La marée haute continue à se décaler de jour en jour, 7h24 hier, 7h52 ce matin (prévu à Portsall), grasse matinée donc :) . Pas de condensation sous l'abri, l'arbre m'a protégé du refroidissement nocturne.

Le maximum de coefficient de marées est passé, le marnage diminue maintenant : la mer monte de moins en moins haut, je dois pousser le bateau un peu plus qu'hier pour le mettre à l'eau.

Il fait encore beau aujourd’hui, un léger souffle d'air me permet d'avancer tout doucement à la voile pendant que je mange mon petit déjeuner. Devant le port de l'aber Wrac'h je ferle le foc, installe une balancine sur la bôme pour éviter d'avoir à affaler la grand-voile et prend les rames. J'améliore petit à petit mes automatismes lors de ces multiples manipulations, je commence à devenir efficace et rapide.

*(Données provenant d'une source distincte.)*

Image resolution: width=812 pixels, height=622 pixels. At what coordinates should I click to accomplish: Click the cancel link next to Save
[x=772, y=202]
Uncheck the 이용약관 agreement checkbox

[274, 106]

Je vire vers le nord pour me diriger lentement vers l'île Vierge. Un peu de vent se lève à nouveau, je hisse et rejoins un groupe de kayaks de mer qui joue à rase cailloux comme moi à contre-courant. Le vent faiblit à nouveau, je m'arrête sur une île pour buller et déjeuner. Bon l'île Vierge c'est pas gagné, dommage je serai bien allé au pied de son immense phare (83 m !).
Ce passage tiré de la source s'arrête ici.